DATA PROVIDED
..............................

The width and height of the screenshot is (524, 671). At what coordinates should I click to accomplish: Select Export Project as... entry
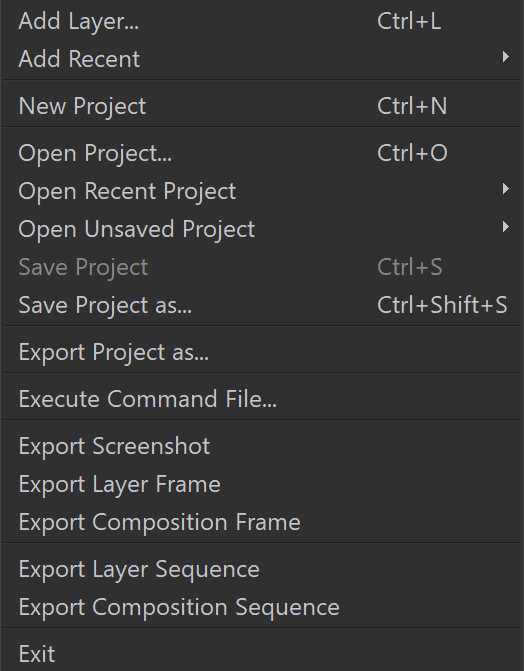pyautogui.click(x=262, y=352)
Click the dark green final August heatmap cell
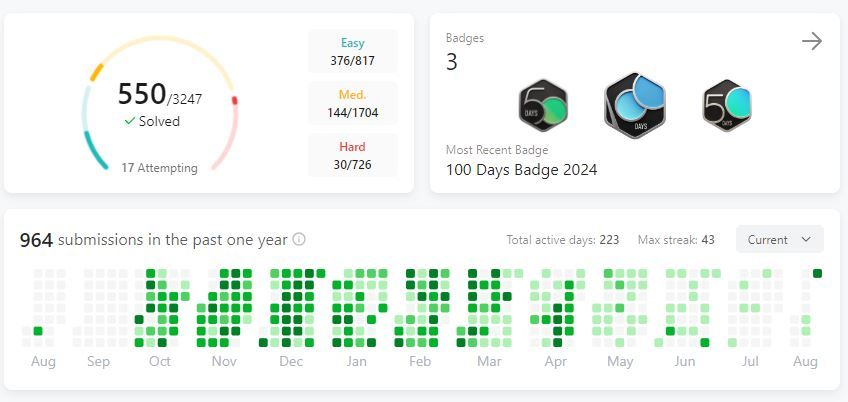848x402 pixels. (x=817, y=273)
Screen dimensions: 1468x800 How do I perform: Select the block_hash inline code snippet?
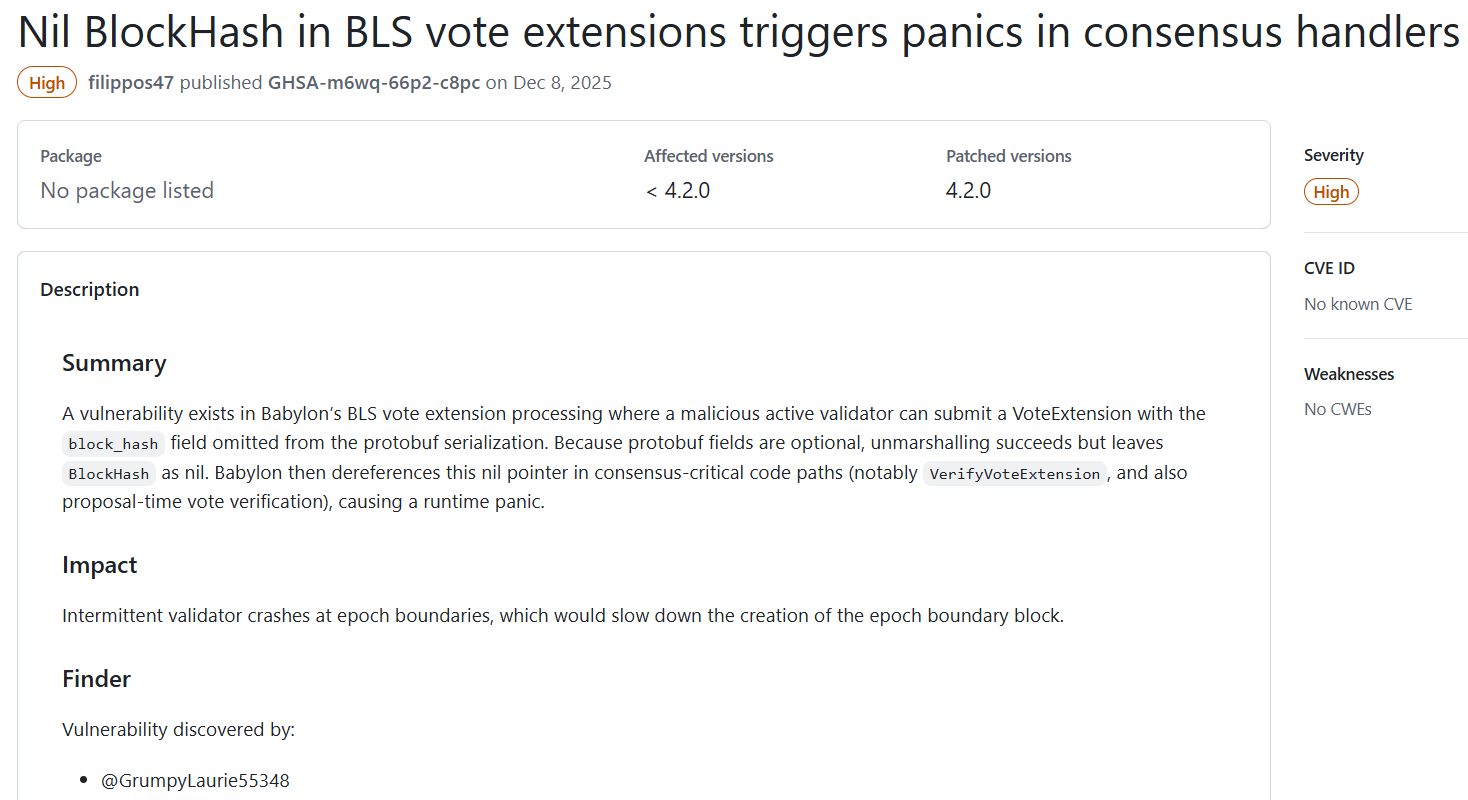tap(112, 444)
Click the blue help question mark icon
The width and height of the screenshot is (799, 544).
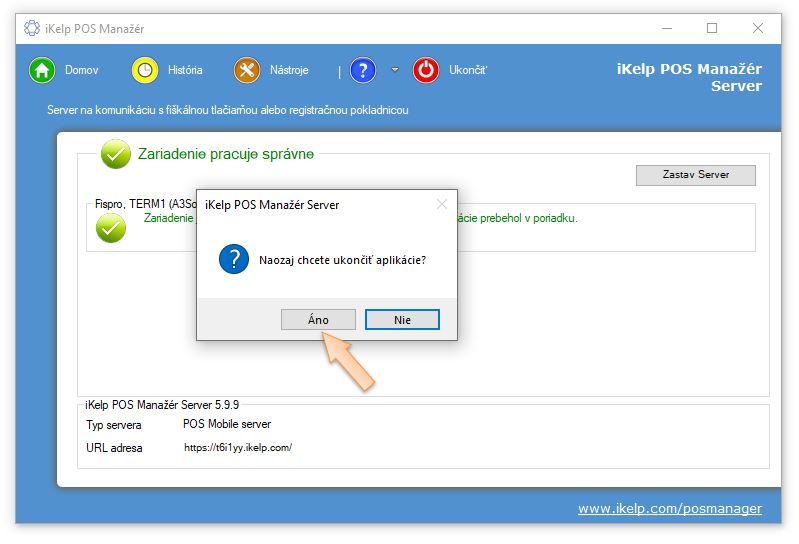tap(363, 70)
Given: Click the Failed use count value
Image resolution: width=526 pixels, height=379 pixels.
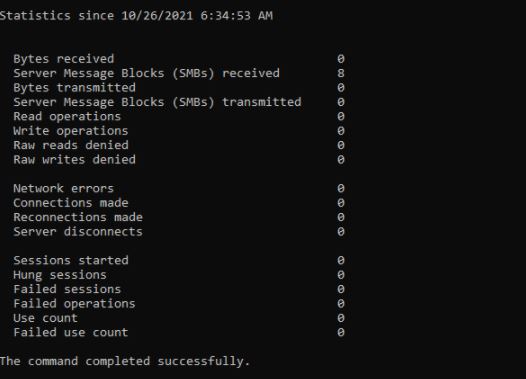Looking at the screenshot, I should coord(341,332).
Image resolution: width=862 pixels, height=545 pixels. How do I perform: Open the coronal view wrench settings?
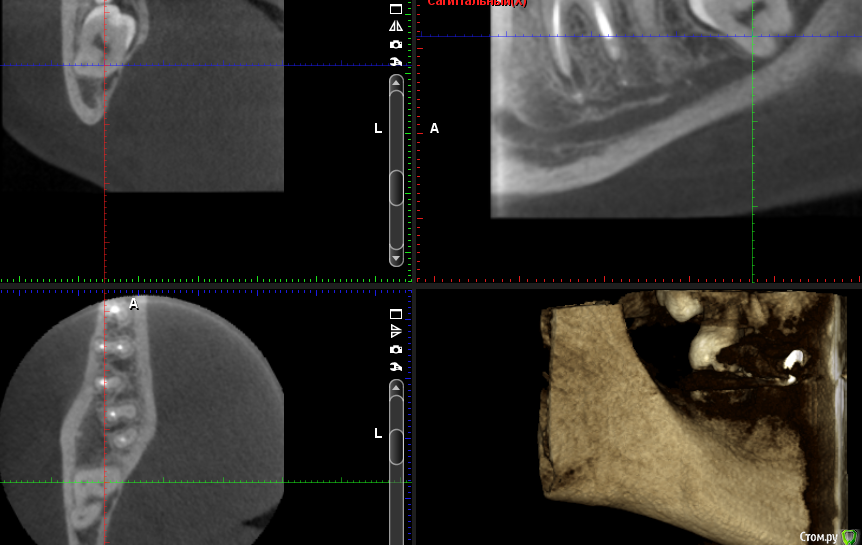click(x=396, y=62)
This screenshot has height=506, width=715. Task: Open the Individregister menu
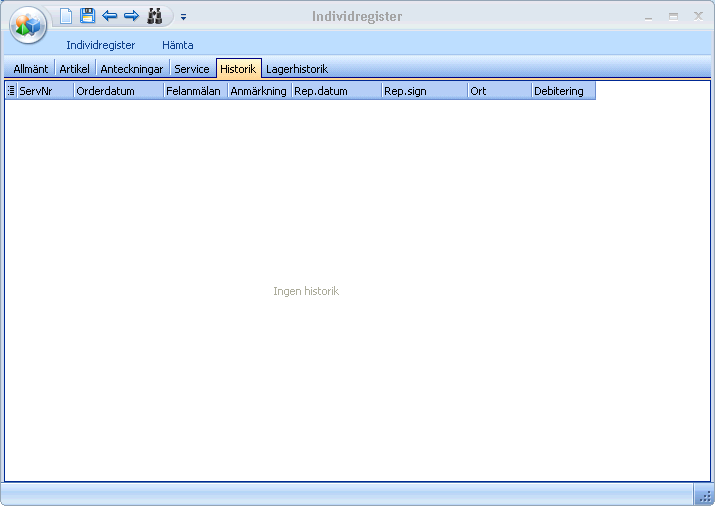point(100,45)
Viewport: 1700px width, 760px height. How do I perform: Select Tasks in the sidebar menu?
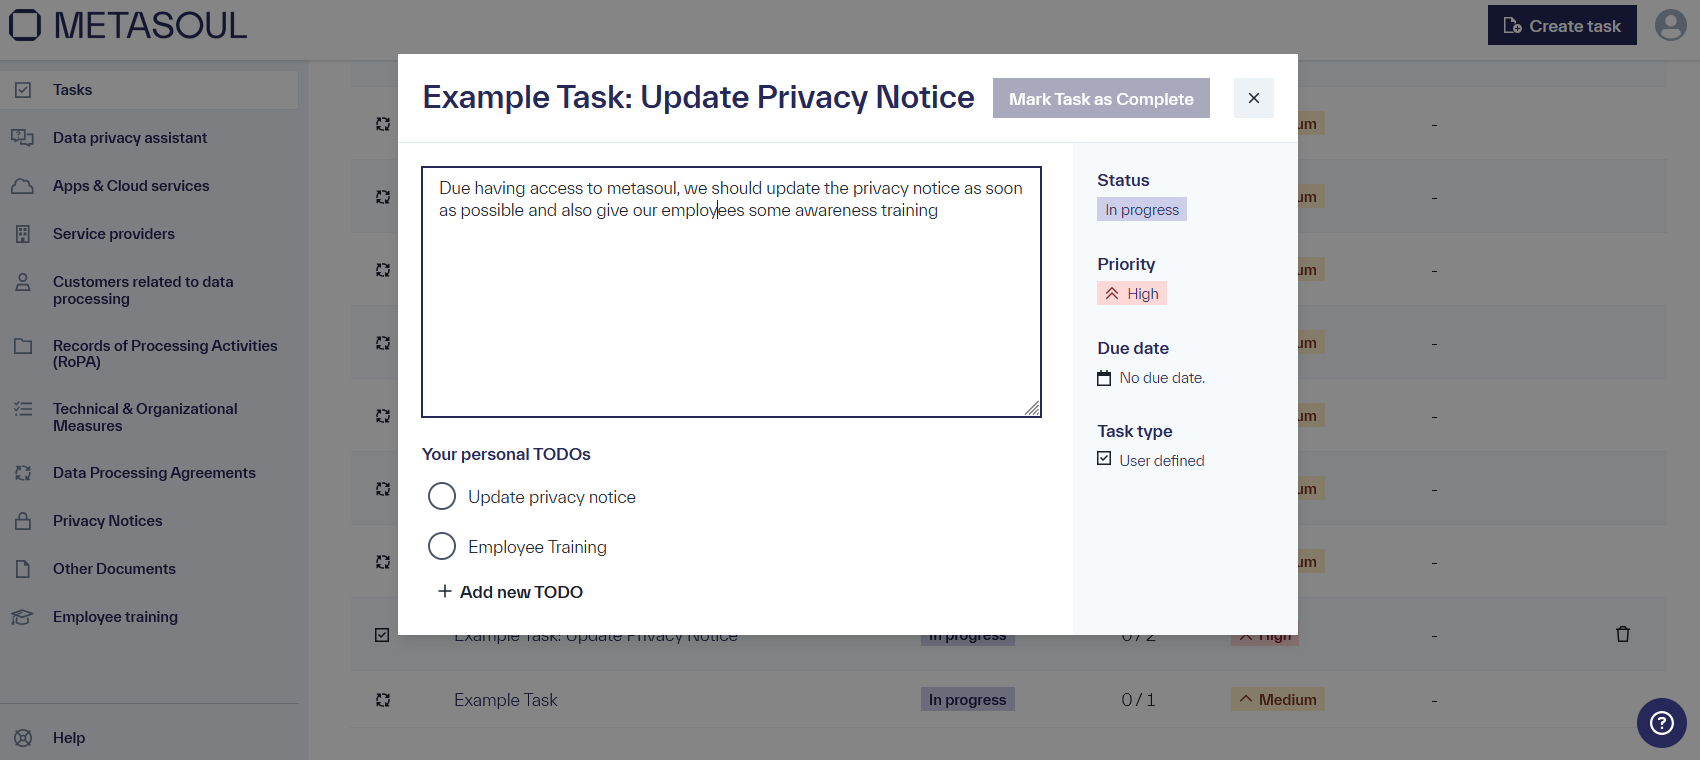[x=72, y=89]
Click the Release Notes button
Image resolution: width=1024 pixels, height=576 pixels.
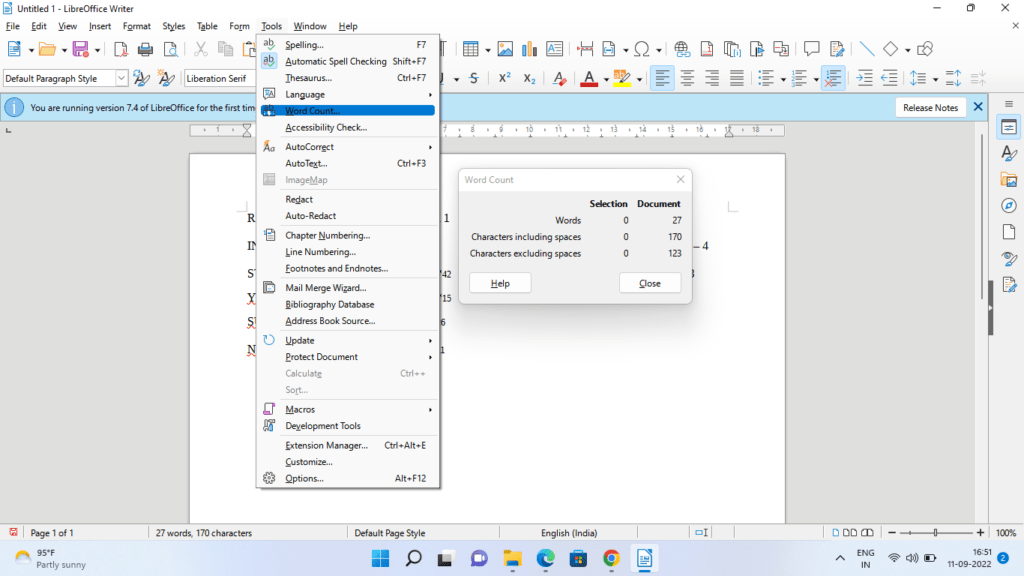[x=930, y=107]
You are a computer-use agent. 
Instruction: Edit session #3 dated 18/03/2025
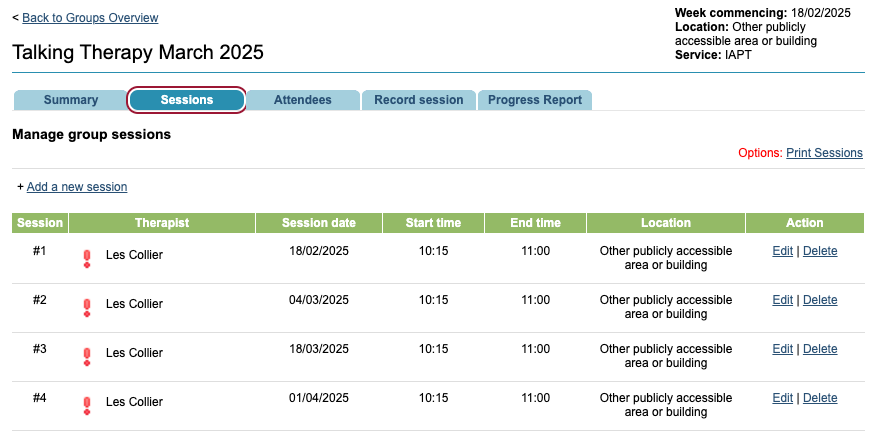coord(782,349)
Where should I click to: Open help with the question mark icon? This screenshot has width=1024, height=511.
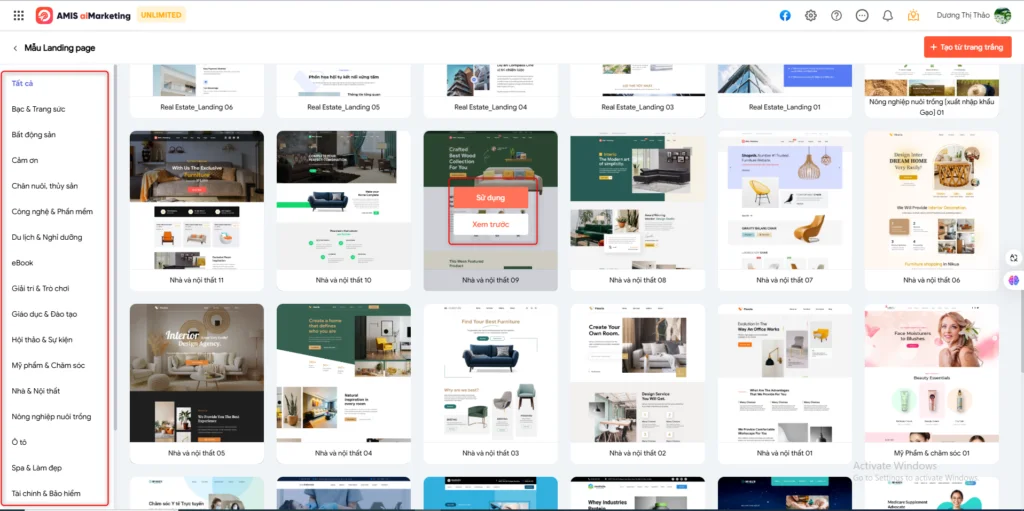pos(836,16)
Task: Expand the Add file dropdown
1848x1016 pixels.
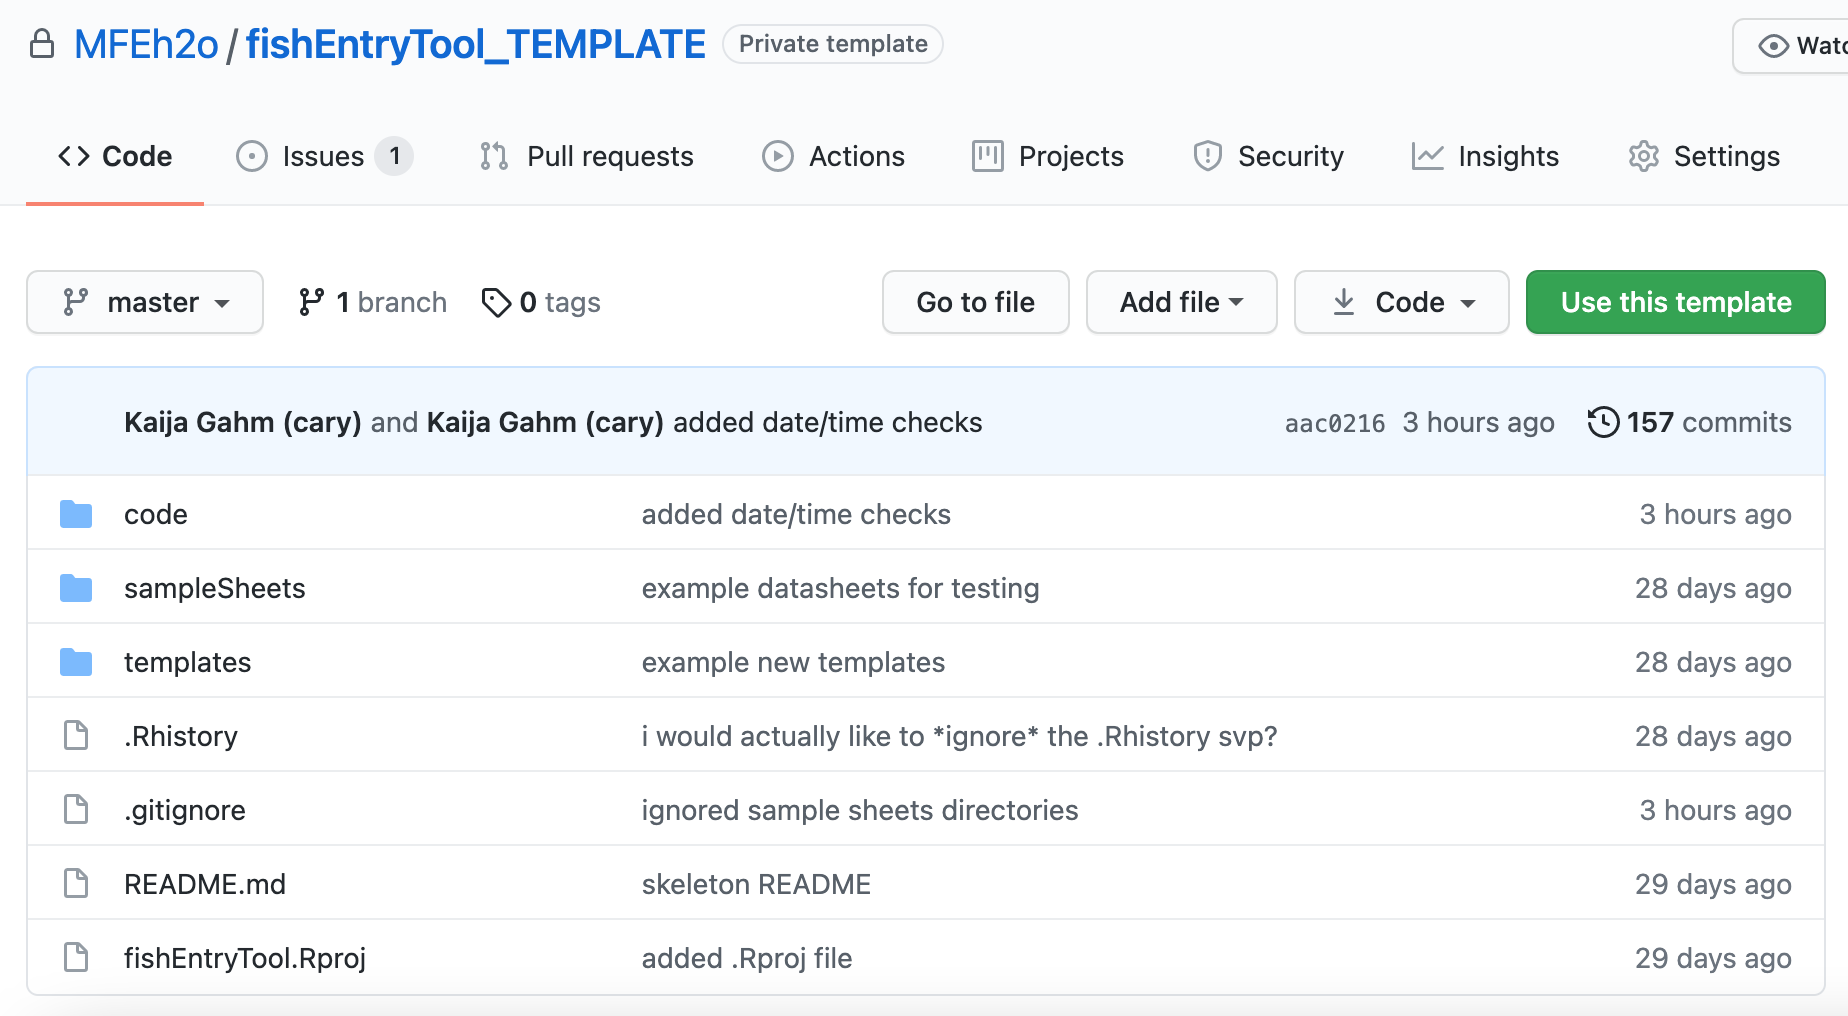Action: pos(1181,302)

..............................

WORK INSTRUCTIONS
Take the lines from the one that contains "Where should I" through the last line of the material above and reproduce them exactly, leaving out any pictures.

EXERCISE SOLUTION
Where should I click to: Open help with the question mark icon? This screenshot has width=1024, height=511.
pos(836,16)
Task: Expand the Add file dropdown
1848x1016 pixels.
Action: pos(1181,302)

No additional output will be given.